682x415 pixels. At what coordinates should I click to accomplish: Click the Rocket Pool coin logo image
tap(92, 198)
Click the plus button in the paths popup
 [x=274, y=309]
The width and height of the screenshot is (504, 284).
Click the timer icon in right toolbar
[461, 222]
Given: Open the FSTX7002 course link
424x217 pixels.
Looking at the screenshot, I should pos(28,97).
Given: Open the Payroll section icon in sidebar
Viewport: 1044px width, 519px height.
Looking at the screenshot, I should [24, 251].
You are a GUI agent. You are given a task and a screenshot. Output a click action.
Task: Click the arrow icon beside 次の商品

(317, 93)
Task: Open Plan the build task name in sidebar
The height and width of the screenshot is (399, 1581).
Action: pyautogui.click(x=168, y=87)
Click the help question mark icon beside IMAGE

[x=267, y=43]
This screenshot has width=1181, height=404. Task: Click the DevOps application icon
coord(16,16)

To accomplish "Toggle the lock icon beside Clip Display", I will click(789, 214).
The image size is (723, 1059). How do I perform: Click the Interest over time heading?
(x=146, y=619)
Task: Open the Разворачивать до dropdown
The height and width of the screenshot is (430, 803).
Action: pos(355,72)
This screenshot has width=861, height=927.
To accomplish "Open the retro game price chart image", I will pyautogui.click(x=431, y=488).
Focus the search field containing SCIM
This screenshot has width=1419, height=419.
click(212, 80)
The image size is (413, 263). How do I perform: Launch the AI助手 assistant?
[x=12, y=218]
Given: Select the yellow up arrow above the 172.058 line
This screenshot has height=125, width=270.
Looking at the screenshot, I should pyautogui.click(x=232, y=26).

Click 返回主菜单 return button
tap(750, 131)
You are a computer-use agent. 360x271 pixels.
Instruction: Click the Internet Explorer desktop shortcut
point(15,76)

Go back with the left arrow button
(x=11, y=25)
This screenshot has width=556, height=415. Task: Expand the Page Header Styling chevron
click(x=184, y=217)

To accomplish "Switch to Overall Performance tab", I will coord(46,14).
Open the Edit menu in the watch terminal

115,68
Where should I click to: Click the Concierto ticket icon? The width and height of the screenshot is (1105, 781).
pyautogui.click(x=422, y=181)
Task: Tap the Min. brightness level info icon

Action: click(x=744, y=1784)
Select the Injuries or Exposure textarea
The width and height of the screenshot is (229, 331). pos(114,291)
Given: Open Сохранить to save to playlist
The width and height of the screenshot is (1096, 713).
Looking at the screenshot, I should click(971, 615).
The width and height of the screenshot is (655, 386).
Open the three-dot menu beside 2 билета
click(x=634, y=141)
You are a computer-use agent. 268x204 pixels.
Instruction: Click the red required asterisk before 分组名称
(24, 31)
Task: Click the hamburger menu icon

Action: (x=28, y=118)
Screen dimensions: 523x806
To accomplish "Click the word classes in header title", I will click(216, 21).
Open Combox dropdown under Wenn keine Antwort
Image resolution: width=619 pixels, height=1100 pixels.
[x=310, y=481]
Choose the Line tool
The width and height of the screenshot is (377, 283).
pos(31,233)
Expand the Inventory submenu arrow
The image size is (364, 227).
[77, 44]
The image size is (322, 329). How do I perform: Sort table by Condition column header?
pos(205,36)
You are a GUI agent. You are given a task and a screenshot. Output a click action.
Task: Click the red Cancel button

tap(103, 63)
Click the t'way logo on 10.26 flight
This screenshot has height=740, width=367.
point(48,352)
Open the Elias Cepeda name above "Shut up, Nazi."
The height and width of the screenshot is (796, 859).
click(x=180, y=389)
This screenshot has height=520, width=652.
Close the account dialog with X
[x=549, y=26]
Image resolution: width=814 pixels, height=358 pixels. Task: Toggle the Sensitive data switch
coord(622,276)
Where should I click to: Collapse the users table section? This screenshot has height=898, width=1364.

* * *

- **Exercise description**
Repeat the rows above word for word, starting with the line that contains "The image size is (322, 329)." and ending with the line that contains "pos(205,36)".

- **Finished task**
The image size is (322, 329). How do I perform: Sort table by Condition column header?
pos(205,36)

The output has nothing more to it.